INSTRUCTIONS FOR THE TASK |
Write out exactly, with no other output, the lines below from the one that contains "Open the Just Want to Talk breadcrumb" through the end.

MATERIAL FOR THIS EXERCISE |
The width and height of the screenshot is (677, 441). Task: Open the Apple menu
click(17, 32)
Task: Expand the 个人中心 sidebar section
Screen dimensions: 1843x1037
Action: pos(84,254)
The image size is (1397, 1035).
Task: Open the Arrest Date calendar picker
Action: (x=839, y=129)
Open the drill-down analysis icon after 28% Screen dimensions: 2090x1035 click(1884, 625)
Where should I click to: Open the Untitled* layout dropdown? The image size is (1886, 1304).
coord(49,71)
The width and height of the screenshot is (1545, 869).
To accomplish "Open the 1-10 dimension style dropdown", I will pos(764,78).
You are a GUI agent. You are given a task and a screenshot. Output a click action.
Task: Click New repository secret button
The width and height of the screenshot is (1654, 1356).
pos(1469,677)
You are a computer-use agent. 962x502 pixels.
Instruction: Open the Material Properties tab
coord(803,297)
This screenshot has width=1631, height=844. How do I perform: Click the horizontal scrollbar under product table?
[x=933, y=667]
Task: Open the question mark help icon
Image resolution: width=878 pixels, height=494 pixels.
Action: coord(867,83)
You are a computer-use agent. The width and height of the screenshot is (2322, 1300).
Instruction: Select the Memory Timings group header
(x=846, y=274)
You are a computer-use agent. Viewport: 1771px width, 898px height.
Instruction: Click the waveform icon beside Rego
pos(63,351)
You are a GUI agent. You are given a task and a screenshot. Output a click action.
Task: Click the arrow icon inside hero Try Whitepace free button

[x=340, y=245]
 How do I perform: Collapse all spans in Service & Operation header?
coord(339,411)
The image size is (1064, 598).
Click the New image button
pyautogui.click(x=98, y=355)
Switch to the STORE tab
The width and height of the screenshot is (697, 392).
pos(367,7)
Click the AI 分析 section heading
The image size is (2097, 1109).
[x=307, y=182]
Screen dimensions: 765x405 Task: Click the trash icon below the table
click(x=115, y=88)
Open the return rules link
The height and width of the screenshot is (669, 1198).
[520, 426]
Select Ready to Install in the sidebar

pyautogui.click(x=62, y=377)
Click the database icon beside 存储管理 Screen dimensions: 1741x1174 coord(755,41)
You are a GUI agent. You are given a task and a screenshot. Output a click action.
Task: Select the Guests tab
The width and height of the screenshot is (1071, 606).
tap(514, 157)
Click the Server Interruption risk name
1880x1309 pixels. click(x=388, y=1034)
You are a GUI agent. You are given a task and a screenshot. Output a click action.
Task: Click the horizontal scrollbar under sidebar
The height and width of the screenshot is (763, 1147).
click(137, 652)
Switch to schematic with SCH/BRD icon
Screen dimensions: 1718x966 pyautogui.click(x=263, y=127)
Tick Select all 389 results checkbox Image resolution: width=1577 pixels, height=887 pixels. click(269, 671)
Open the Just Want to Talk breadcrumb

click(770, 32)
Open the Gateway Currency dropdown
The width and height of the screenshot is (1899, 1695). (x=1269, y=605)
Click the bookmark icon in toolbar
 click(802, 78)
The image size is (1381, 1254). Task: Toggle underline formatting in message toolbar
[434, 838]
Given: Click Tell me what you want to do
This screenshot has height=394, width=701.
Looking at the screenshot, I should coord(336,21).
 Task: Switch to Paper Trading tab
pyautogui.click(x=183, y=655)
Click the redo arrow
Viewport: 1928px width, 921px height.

SOLUTION |
Open the Just Want to Talk breadcrumb

click(770, 32)
Open the Gateway Currency dropdown
The width and height of the screenshot is (1899, 1695). (x=1269, y=605)
Click the bookmark icon in toolbar
 click(802, 78)
The image size is (1381, 1254). Task: Toggle underline formatting in message toolbar
[434, 838]
Given: Click Tell me what you want to do
This screenshot has height=394, width=701.
Looking at the screenshot, I should coord(336,21).
 Task: Switch to Paper Trading tab
pyautogui.click(x=183, y=655)
Click the redo arrow
Viewport: 1928px width, 921px height.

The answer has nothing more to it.